Vivemos numa era em que corporações lucram como nunca antes, um elite acumula enormes riquezas e a desigualdade chega a níveis que achávamos ter já ultrapassado. As contradições entre o capitalismo neoliberal e os impulsos democráticos são continuamente expostas. As afirmações de oportunidades iguais que subjazem muito do pensamento liberal tornaram-se farsas. A incongruência entre o que o capitalismo professa ser e a realidade do capitalismo tem se tornado cada vez mais aparente.

O atrativo do determinismo biológico é que ele fornece explicações científicas plausíveis para contradições sociais produzidas pelo capitalismo. Se a diabetes tipo 2 é reduzida a um problema genético (e, até certo ponto, não deixar de sê-lo), então não temos que pensar sobre o aumento da obesidade e as causas por trás disso: o monopólio do agrobusiness, a desigualdade de renda e as disparidades na qualidade dos alimentos de acordo com classe social. Combine-se isso à prevalência de soluções farmacológicas para doenças, empurradas pela indústria farmacêutica, e fica-se com a impressão de que complexos fenômenos sociais são reduzíveis a simples fatos científicos.

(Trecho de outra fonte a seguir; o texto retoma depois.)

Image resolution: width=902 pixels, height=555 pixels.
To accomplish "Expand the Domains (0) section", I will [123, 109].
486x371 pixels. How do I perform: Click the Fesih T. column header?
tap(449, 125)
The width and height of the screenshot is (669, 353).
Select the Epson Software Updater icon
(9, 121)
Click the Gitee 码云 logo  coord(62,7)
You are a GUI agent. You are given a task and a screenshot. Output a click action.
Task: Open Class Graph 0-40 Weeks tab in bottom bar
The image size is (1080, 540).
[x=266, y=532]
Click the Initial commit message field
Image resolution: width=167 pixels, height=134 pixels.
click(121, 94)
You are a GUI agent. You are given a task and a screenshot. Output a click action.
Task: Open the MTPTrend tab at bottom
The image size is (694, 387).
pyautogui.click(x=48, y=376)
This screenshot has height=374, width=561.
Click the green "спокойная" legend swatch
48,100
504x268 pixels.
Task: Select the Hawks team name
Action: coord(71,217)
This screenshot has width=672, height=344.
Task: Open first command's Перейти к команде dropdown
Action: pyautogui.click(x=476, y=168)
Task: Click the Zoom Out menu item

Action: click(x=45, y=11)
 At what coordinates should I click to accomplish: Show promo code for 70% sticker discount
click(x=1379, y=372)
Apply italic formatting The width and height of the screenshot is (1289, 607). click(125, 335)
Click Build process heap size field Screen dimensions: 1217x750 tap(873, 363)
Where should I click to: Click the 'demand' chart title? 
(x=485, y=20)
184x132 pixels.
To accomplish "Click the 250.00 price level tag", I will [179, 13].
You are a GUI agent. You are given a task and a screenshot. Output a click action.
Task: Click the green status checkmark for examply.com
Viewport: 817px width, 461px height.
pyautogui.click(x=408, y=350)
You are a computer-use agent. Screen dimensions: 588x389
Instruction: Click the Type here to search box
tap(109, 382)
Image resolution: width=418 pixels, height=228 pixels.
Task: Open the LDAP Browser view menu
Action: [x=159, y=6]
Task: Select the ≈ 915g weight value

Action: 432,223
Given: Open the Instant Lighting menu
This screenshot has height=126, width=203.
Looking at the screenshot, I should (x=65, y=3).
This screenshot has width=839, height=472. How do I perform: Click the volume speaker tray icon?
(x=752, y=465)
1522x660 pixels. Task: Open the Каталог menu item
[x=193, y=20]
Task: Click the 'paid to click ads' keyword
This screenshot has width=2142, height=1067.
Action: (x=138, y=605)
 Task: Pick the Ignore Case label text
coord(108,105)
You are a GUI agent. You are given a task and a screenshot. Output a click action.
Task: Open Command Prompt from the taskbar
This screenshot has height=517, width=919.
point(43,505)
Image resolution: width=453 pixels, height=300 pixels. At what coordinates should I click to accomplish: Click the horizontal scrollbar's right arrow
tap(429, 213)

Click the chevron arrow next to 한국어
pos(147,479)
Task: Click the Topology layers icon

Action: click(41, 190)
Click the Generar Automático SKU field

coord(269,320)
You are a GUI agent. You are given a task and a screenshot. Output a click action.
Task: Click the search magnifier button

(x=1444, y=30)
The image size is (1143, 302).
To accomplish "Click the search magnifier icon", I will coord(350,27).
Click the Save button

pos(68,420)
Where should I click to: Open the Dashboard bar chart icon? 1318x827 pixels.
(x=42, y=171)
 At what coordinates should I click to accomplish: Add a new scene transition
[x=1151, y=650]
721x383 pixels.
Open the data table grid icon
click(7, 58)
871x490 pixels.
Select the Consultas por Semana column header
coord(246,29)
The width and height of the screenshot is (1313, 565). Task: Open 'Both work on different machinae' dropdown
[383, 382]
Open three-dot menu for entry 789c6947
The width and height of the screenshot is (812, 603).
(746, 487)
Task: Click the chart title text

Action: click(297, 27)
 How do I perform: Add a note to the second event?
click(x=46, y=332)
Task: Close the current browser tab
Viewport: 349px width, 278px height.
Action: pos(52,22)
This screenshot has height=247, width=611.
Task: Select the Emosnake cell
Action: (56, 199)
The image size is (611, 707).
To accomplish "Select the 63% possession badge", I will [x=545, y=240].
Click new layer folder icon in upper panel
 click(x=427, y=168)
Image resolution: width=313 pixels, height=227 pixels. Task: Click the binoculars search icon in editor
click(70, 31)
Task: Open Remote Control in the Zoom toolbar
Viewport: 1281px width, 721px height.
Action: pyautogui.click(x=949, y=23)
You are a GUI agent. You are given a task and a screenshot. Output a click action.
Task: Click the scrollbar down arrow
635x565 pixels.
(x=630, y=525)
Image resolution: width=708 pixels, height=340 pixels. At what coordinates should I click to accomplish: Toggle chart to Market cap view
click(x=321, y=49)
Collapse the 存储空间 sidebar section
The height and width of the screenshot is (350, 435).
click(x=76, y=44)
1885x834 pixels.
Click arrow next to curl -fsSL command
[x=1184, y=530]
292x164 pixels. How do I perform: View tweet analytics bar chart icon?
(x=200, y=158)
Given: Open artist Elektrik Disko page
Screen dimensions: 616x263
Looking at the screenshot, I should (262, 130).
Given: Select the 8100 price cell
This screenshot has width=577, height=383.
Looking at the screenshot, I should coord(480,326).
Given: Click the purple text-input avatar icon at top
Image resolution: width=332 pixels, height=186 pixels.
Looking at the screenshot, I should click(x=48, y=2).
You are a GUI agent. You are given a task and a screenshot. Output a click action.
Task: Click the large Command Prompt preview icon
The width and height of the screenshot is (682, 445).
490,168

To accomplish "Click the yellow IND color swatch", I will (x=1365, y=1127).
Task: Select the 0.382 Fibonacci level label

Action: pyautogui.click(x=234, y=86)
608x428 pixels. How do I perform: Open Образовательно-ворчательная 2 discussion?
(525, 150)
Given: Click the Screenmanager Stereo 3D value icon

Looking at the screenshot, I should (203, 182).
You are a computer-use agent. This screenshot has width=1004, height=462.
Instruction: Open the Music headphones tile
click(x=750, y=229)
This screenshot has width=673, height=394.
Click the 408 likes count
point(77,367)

O determinismo biológico, para parafrasear o grande crítico literário Roberto Schwarz, é uma ilusão socialmente necessária que está bem fundamentada na aparência. Assim como a arte e a literatura, a ciência “é historicamente formada e registra os processos sociais aos quais deve sua existência”. Os cientistas herdam os preconceitos das sociedades em que vivem e trabalham. Em nenhum outro lugar isso é mais óbvio do que na incarnação moderna do determinismo biológico com suas suposições decididamente neoliberais sobre pessoas e sociedades.

A história da biologia está repleta de horríveis exemplos do mau uso da genética (e das teorias evolucionistas) para justificar poder e desigualdade: justificativas evolucionistas para a escravidão e para o colonialismo, explicações científicas para o estupro e para o patriarcado e explicações genéticas para a superioridade inerente da classe dominante. Precisamos trabalhar incansavelmente para garantir que a história não se repita na era da genômica. 

Um gene para tudo, pelo viés de Pankaj Mehta* e traduzido por Gianlluca Simi

*Mehta é professor de Física na Universidade de Boston, onde pesquisa os cruzamentos entre física e biologia. Este texto foi originalmente publicada na revista Jacobin. A tradução aqui publicada foi autorizada por ambas as partes supracitadas.